Responsibility of the Memoirist
Responsibility of the Memoirist
From the desk of Scott Catey, ghostwriter with Mangus Media Group
One of my favorite forms to ghostwrite is memoir. And I keep up pretty well with the industry and developments in memoir writing. Lately there had been a fairly loud kerfuffle about the memoirist’s veracity in the book The Salt Path. In a nutshell, the Observer in the UK published a raft of allegations and the author responded with a rebuttal. The fight continues and has generated another episode of craft discussions focused on how much truth the memoirist owes to the reader.
I won't weigh in on that particular argument; there are plenty of good resources available on the discussion. What I want to discuss is the challenges a ghostwriter faces in writing a memoir and writing the truth.
As a memoir ghostwriter, I’m at least one step removed from the truth of an author’s life and story. Often, I’m many steps removed. Sometimes that means I do research. Sometimes it means I’ll conduct interviews with others with knowledge of the author’s story. Sometimes it means I’ll triangulate my author interviews, to ask multiple questions that help me to verify a set of issues. And sometimes an author can provide documentation to validate claims. But sometimes there’s simply no way for me to verify and I have to take the author at their word and write the story as they tell it.
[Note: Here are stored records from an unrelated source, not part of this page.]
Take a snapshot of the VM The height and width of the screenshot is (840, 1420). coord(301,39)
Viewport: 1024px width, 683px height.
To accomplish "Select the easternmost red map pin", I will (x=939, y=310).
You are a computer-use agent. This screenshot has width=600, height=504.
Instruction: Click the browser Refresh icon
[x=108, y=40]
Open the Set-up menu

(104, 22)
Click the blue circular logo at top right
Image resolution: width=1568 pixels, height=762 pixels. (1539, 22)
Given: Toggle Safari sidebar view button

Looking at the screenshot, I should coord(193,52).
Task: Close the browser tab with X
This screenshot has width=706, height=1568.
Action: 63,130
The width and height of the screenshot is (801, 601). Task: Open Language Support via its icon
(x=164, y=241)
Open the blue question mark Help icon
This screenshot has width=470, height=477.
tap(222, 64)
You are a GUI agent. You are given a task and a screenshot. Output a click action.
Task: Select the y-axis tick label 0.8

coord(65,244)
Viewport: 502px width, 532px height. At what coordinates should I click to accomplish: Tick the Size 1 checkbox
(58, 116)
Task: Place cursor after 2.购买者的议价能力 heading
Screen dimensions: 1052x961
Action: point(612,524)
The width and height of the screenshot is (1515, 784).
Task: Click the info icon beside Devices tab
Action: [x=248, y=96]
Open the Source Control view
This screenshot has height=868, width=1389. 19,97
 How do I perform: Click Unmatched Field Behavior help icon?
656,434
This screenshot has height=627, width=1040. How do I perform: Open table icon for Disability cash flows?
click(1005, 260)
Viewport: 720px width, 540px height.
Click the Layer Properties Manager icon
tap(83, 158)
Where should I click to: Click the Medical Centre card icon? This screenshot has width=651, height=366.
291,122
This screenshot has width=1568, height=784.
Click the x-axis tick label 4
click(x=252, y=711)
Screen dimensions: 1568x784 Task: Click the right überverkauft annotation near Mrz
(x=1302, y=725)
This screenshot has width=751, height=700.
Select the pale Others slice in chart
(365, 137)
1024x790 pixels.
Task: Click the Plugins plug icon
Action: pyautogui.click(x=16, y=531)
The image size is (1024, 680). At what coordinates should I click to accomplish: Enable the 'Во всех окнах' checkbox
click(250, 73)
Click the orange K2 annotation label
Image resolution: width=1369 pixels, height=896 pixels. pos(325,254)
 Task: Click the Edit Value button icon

So my questions are: What’s the ghostwriter’s obligation to the author? And what is the ghostwriter’s obligation to the truth?
For me, I come down strongly on the side of telling the author’s story the way they want to tell it. There are a few reasons for this.
· First, memory is famously fallible, and I never want to take the position of disbelieving an author. Trust is critical in the ghostwriting relationship, and I start from the assumption that my authors are truthful.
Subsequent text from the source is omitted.